WHAT YOU SHOULD DO: Lay out each line of the listing as a string in a JSON list, leaving out blank lines. Begin at the first line of the listing and stop after the line that contains "tap(58, 46)".

(Saved entries)
====================
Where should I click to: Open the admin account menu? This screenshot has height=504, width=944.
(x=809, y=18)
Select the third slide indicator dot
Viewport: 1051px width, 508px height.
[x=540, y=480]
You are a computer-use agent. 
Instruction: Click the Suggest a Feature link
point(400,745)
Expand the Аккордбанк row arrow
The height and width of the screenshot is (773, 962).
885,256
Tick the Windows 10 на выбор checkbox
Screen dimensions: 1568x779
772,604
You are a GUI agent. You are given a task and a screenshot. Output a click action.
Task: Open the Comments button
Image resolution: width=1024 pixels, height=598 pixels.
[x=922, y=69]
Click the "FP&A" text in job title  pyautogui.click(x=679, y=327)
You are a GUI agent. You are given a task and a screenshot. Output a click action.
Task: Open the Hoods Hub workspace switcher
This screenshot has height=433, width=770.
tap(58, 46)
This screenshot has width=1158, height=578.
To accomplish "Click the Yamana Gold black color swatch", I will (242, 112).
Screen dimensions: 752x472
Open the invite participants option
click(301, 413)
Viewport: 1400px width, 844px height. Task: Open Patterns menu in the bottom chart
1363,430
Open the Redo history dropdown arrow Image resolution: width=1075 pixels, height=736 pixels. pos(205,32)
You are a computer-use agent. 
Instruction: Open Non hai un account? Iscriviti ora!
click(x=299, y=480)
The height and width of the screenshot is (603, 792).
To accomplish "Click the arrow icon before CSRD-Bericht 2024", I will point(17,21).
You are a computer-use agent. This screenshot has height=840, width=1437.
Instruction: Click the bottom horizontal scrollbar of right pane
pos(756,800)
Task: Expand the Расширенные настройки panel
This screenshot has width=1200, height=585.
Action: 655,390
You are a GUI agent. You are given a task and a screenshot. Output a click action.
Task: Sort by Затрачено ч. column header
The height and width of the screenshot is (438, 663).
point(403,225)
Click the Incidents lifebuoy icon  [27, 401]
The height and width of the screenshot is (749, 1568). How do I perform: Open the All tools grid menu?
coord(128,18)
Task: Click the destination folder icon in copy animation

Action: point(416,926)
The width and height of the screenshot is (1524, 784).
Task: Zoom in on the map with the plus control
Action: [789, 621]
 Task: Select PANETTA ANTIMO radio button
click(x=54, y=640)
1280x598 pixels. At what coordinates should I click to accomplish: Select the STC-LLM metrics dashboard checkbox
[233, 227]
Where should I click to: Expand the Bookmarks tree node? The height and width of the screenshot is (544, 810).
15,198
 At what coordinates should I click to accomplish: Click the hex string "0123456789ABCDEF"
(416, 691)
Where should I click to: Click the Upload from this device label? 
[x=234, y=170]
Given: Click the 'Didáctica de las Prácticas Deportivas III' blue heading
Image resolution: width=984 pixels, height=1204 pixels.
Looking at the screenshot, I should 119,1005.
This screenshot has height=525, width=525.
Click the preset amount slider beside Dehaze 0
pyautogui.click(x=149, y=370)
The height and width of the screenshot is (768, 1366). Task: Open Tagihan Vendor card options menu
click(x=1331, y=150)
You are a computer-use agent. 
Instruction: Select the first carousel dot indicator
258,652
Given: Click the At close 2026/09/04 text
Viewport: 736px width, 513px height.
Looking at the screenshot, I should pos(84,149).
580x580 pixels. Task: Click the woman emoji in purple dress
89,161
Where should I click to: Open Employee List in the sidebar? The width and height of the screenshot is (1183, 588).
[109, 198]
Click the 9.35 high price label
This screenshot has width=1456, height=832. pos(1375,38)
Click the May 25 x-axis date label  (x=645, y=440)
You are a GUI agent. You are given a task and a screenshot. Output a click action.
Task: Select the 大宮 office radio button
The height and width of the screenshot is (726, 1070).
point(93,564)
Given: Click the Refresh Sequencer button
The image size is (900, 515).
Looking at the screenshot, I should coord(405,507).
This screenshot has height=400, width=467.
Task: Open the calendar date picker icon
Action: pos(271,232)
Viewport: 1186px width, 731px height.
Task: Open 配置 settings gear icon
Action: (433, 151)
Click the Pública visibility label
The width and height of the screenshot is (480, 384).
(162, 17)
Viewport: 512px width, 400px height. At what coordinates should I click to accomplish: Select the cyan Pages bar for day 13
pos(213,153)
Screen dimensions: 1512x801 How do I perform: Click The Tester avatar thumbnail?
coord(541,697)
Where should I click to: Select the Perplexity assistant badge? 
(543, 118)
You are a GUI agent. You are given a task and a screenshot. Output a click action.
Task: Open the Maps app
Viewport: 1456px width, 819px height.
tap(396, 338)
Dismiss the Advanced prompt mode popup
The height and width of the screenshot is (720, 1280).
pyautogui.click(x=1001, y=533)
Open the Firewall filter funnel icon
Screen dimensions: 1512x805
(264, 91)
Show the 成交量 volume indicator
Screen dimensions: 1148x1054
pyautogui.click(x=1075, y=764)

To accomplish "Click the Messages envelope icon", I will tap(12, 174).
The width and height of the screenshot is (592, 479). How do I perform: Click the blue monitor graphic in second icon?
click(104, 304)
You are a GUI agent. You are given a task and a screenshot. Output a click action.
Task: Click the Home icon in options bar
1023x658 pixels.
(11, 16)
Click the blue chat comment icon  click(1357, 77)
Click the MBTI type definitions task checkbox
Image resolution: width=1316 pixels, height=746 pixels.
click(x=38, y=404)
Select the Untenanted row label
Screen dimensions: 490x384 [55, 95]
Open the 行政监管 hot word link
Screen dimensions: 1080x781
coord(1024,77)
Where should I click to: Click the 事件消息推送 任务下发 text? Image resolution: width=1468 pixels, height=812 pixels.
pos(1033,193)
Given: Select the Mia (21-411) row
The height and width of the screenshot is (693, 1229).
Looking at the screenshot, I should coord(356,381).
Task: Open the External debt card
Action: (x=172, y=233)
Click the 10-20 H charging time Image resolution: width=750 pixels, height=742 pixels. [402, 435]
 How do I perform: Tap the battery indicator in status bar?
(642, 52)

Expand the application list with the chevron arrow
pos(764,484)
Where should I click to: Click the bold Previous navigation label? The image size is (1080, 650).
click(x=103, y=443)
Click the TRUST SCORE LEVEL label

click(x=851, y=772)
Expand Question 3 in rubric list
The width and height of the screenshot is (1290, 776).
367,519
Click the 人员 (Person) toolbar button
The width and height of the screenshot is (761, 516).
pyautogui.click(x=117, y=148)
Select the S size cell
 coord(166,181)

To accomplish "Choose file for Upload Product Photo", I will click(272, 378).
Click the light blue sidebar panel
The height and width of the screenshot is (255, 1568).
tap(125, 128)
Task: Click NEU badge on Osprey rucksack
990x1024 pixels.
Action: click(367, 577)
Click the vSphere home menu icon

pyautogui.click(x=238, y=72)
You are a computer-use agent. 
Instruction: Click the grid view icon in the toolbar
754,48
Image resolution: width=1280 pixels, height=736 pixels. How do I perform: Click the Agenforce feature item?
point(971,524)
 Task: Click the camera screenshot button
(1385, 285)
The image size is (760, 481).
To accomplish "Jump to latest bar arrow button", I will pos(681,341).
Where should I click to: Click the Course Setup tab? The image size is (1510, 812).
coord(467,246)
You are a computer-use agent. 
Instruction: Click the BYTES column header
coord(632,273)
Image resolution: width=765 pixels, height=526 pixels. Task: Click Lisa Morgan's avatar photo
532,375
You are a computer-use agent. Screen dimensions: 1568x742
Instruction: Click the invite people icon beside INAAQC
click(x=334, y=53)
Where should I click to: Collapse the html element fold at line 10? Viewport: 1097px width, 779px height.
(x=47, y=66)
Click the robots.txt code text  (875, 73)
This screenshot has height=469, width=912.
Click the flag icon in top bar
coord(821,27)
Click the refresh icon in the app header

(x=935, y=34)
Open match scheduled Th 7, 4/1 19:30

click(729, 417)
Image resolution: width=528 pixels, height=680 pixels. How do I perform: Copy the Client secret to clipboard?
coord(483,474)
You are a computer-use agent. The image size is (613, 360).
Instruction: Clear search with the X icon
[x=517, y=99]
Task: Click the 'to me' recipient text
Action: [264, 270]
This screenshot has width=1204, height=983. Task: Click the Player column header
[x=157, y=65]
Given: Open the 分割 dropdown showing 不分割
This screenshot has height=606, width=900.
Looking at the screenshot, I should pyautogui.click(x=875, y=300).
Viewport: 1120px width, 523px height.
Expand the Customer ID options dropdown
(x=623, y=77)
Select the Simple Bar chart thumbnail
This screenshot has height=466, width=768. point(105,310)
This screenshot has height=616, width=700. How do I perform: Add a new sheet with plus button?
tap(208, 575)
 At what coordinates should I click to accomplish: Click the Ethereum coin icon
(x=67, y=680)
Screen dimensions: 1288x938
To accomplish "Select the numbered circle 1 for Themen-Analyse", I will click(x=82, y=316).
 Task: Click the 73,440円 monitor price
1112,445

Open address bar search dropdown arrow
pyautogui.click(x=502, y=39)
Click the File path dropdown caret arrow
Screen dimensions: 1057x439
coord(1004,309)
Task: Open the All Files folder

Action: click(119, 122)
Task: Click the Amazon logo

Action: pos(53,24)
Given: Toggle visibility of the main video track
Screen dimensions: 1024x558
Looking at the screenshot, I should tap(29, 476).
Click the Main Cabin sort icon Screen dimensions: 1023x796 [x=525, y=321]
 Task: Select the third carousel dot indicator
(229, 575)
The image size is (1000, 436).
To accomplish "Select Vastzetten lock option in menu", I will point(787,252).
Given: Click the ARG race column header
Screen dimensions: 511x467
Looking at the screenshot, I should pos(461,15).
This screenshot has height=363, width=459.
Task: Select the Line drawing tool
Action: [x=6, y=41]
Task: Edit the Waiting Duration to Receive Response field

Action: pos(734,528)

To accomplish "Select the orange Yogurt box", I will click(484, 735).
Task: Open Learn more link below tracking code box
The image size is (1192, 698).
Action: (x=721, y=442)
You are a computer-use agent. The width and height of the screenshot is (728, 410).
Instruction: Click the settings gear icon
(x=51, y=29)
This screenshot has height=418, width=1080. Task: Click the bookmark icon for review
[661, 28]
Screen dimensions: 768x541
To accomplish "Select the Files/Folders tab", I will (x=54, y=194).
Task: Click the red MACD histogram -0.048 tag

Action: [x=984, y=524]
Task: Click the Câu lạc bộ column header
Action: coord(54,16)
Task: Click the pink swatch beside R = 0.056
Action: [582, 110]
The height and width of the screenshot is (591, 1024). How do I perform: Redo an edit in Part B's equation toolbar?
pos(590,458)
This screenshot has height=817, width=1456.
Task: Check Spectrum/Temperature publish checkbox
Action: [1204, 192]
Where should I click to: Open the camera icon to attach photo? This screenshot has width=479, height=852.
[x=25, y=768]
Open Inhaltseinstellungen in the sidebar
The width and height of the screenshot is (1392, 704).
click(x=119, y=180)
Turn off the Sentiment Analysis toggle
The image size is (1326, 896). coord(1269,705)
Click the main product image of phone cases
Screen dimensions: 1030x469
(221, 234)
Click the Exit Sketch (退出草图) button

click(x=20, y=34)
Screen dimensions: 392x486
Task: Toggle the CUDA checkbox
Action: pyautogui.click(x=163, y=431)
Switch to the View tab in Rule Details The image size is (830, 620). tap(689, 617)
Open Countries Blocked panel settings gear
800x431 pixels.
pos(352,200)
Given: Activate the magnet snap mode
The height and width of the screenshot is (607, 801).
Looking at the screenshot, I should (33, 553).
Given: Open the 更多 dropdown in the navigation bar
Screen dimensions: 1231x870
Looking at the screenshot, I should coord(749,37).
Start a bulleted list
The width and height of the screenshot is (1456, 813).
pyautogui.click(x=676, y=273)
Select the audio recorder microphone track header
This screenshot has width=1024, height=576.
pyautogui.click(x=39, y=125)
====================
EXPECTED OUTPUT:
[
  "Where should I click to: Open the admin account menu? This screenshot has height=504, width=944.",
  "(x=809, y=18)",
  "Select the third slide indicator dot",
  "Viewport: 1051px width, 508px height.",
  "[x=540, y=480]",
  "You are a computer-use agent. ",
  "Instruction: Click the Suggest a Feature link",
  "point(400,745)",
  "Expand the Аккордбанк row arrow",
  "The height and width of the screenshot is (773, 962).",
  "885,256",
  "Tick the Windows 10 на выбор checkbox",
  "Screen dimensions: 1568x779",
  "772,604",
  "You are a GUI agent. You are given a task and a screenshot. Output a click action.",
  "Task: Open the Comments button",
  "Image resolution: width=1024 pixels, height=598 pixels.",
  "[x=922, y=69]",
  "Click the \"FP&A\" text in job title  pyautogui.click(x=679, y=327)",
  "You are a GUI agent. You are given a task and a screenshot. Output a click action.",
  "Task: Open the Hoods Hub workspace switcher",
  "This screenshot has height=433, width=770.",
  "tap(58, 46)"
]